Every acquisition, management, and liquidation is 100% under your control as a direct investor. For savvy investors who know their market well, that independence can yield strong returns.
Private equity firms often charge expensive fees. REITs must only distribute 90% of taxable income to shareholders. Direct investors, on the other hand, can choose to keep all their profits — no asset management fees, complex disbursement schedules, or waterfalls.
Especially at a small scale, direct investors with a talent for acquisitions may find they can access deep value-creation opportunities that larger ventures overlook. At a small scale, those skills can translate to significantly better returns.
Disadvantages of direct investment
Real estate is a complex field, and while a novice’s investments can perform well with sufficient research and hard work, getting started can be time-consuming. Non-accredited investors risk potentially losing a significant amount of money.
If you are unaccredited, you’re probably not accessing economies of scale
While some direct investors start their real estate journey with significant funding, unaccredited investors, by definition, have less cash to start out. While some investors will eventually earn returns that place them in the accredited category, those just starting out may find their margins tighter than larger real estate investors who can consolidate expenses for several properties.
It can be expensive
Depending on the project, initial capital outlays can be formidable. While leverage can help kick-start a direct investment real estate strategy, navigating debt can be risky for beginner investors.

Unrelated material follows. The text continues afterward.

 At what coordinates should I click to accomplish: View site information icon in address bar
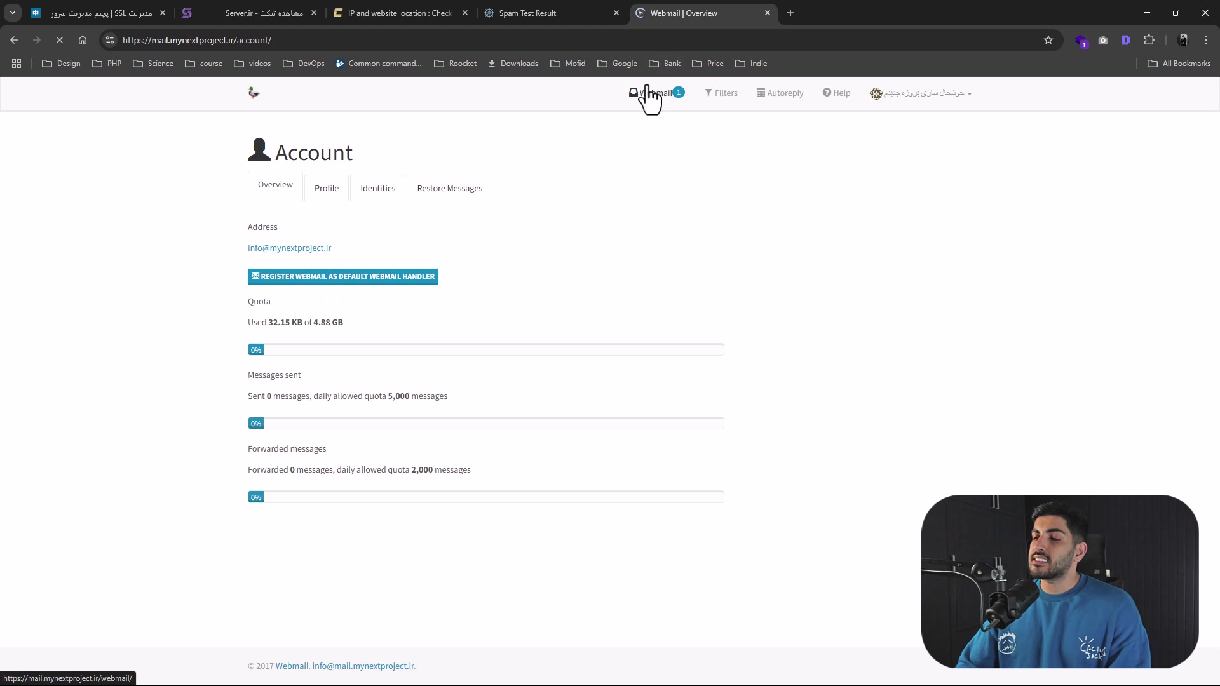(110, 40)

Some projects will only be realistic for those with the kind of income or net worth that would qualify them as accredited investors.
Real estate crowdfunding is a newer option for non-accredited investors. Crowdfunding strategies allow everyday investors who don’t have the cash to single-handedly execute real estate deals to combine their money.

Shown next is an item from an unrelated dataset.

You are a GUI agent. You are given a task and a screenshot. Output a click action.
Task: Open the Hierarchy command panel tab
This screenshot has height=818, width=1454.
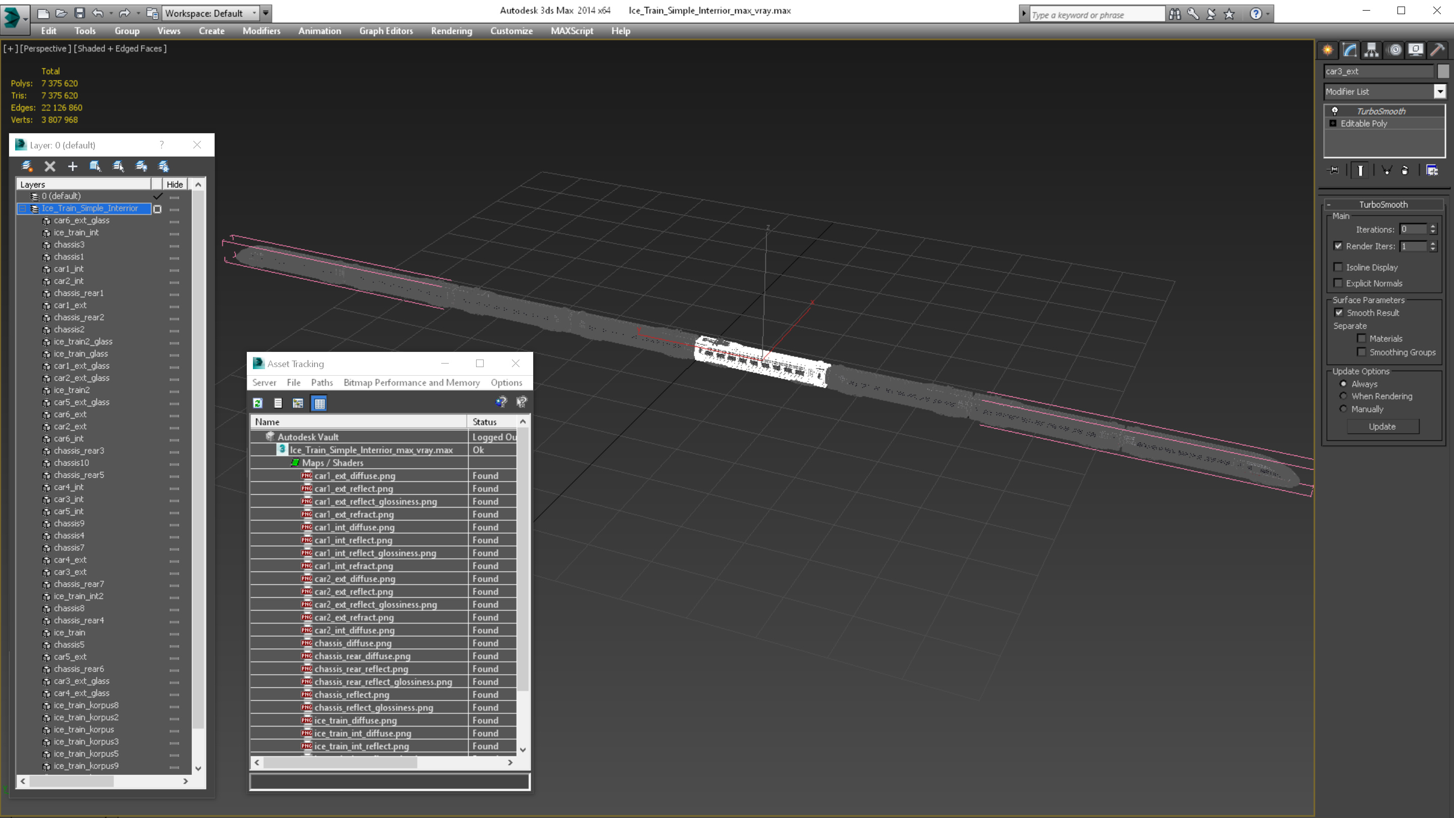point(1372,50)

Usually, investors in a crowdfunding campaign collaborate to purchase a single, high-value commercial asset, such as an office or apartment building.

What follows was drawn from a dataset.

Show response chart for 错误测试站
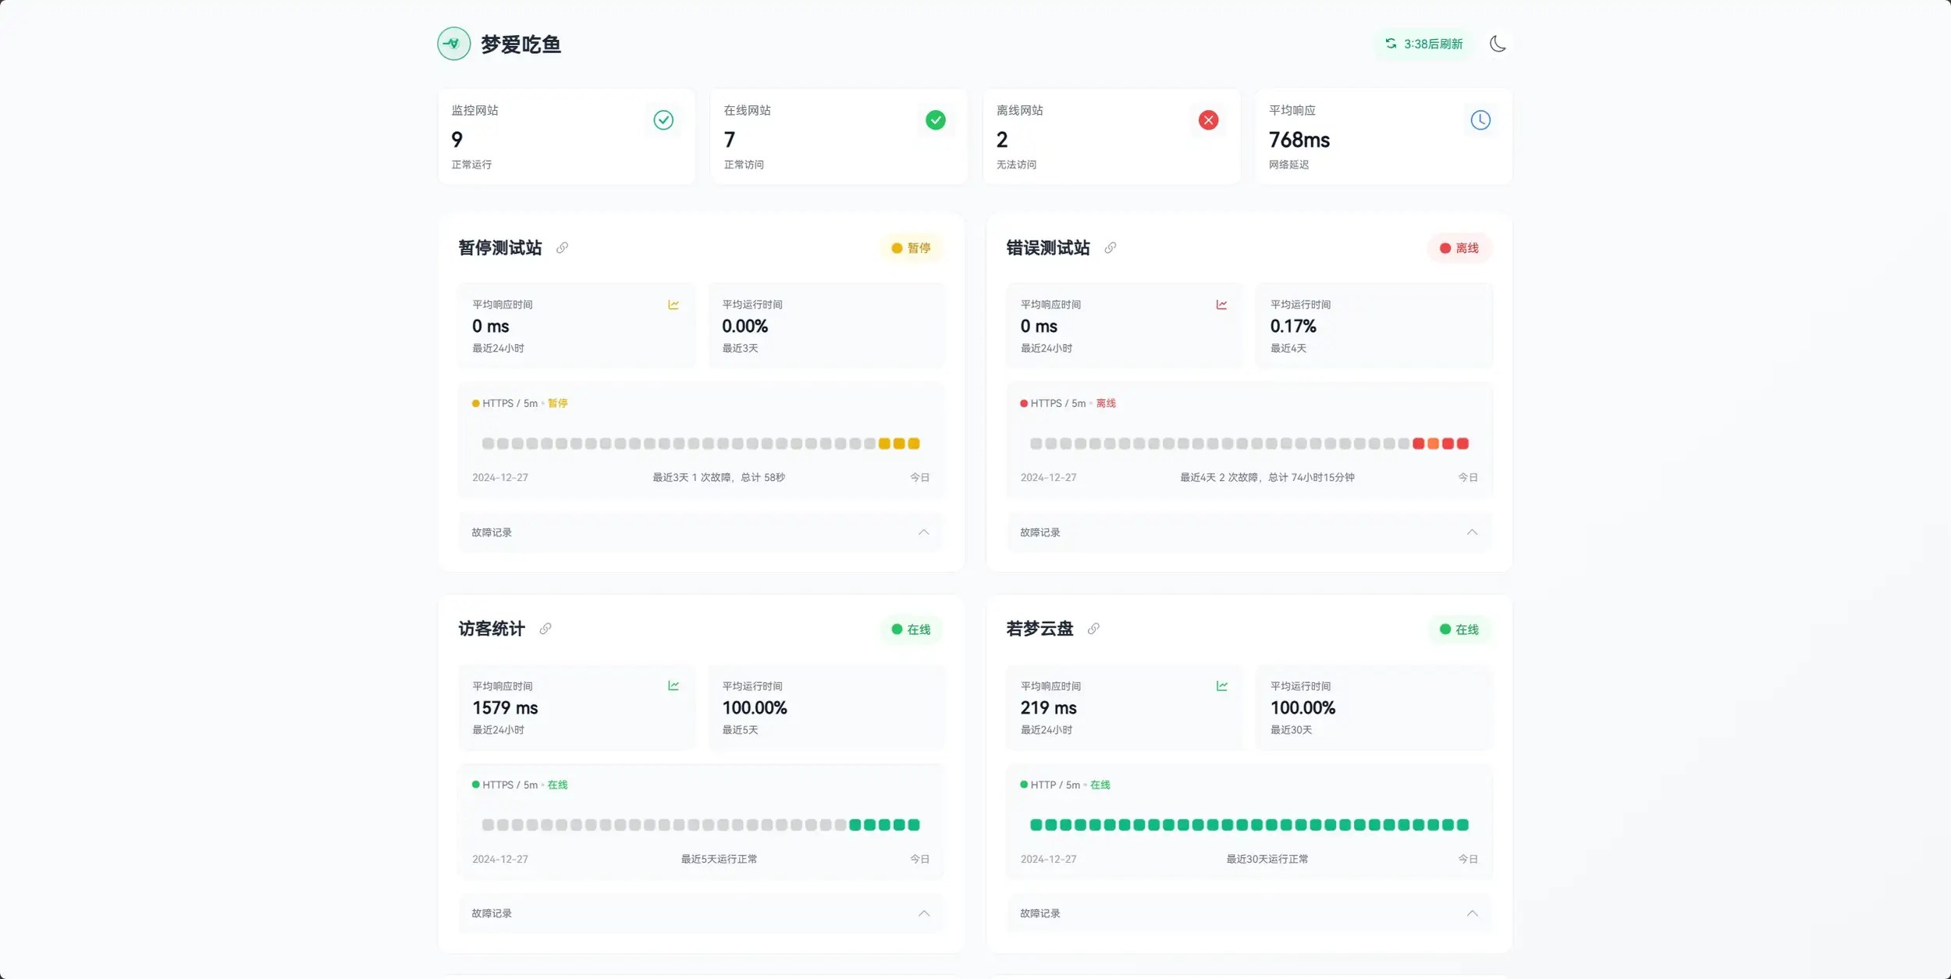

Crowdfunding is generally made possible by updated SEC regulations that allow non-accredited investors to purchase certain kinds of unregistered securities via Reg CF (a.k.a. Title III of the JOBS Act).
The advantages of crowdfunding
Specific high-quality assets
Crowdfunding allows retail investors to access assets that would otherwise be financially unrealistic.
In most crowdfunding fund structures, investors receive proportional shares of the profit generated by the asset. In some cases, these returns can rival the returns generated by private equity funds that are out of reach for most non-accredited investors.
Crowdfunding is far less work than direct investment. Send a check to the deal sponsor, and they’ll take care of the details of acquisition and management. However, prospective crowdfunding investors still need to do more research than REIT investors: not all crowdfunding deals are good investments, and due diligence is an indispensable part of the process.
The disadvantages of crowdfunding
For non-accredited investors, a crowdfunding deal’s minimum contribution may equal the total amount of capital they’re willing to allocate to real estate. For the same monetary contribution, crowdfunding investors are much less diversified than most REIT investors. If the deal performs poorly, investors could stand to lose a significant amount of money.
Crowdfunding, like private equity, usually requires that investors commit their funds for a particular amount of time. Early withdrawal is possible with penalties.
Investors who anticipate that they may need access to their cash earlier than the exit date may prefer the liquidity of REITs.
Of course, there are more ways for non-accredited investors to stabilize and diversify their investment portfolio with real estate. For many non-accredited investors, some combination of REIT investing, direct investing, and crowdfunding can unlock the benefits of the greatest asset class in the world (okay, we might be a little biased).
As regulations evolve and more innovative alternatives like crowdfunding gain popularity, it’s likely that everyday investors will continue to gain access to real estate investments. That makes us excited.